I'm not sure what the true definition of prime of life is....isn't like the best time, the highlight of your life? Anyway, I had a thought this week that I am probably in the prime of my life. Doing my most important and fun work i'll ever do. Maybe I feel that way because I can't picture life after kids. But I had a really good week. I felt like I was being a pretty awesome homemaker (seriously, I made jsm, pie and bread fantastically all in one day)and a being a pretty good mom. But then yesterday about noon everything started to go down hill. Little Miss's attitude took a turn for the worst, my second attempt at bread was a fail, my plans for the day all fell apart. blame it on the pregnancy hormones, i started to lose it. I put myself in time out. After the kids were in bed, I went grocery shopping instead of out on a date with the hubby due to unexpected work stuff, bought a few fun items for me, spent $200 on maternity clothes online (most will go back i'm sure), had a Ben and jerry's and my mood improved.

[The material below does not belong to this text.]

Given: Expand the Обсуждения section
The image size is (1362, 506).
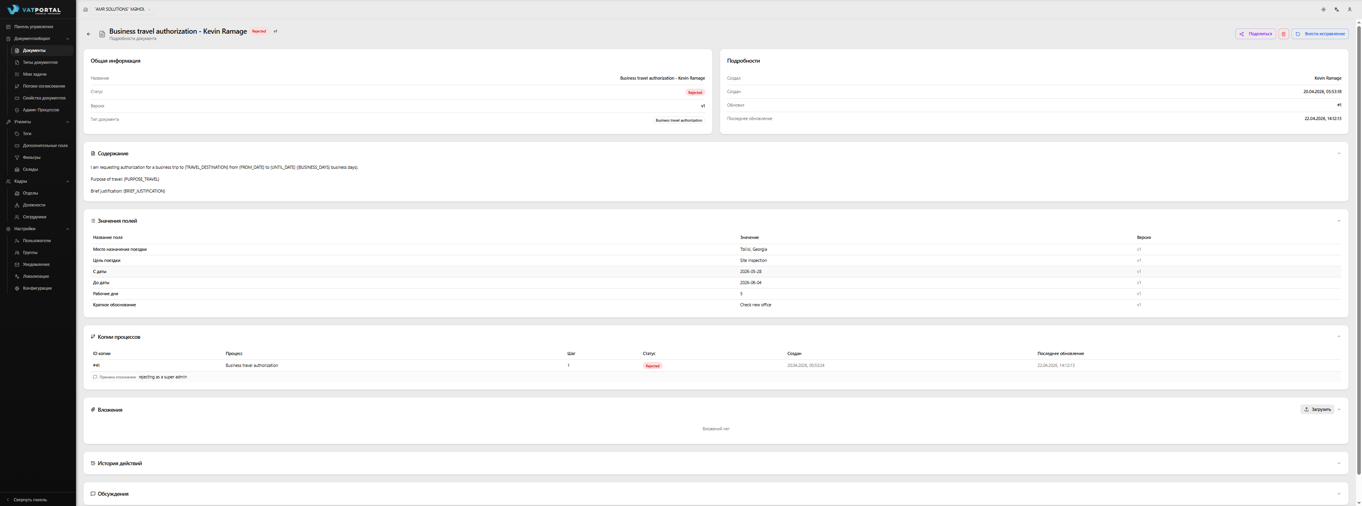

This morning, everything went back to how it was before bed time. Somehow, I got the kids pulled together to go to garage sales. I stopped to get gas and the song "you're gonna miss this" came on over the speakers.
just what I needed to hear, even though it's still hard. Just need to push through and enjoy the shinning, happy moments.
1 comment:
i love all the highs and lows in this. So true, the best and most exhausting time in our lives…i hope you had the ben and jerry's tonight dough ice cream, SOOOOOOOOO good.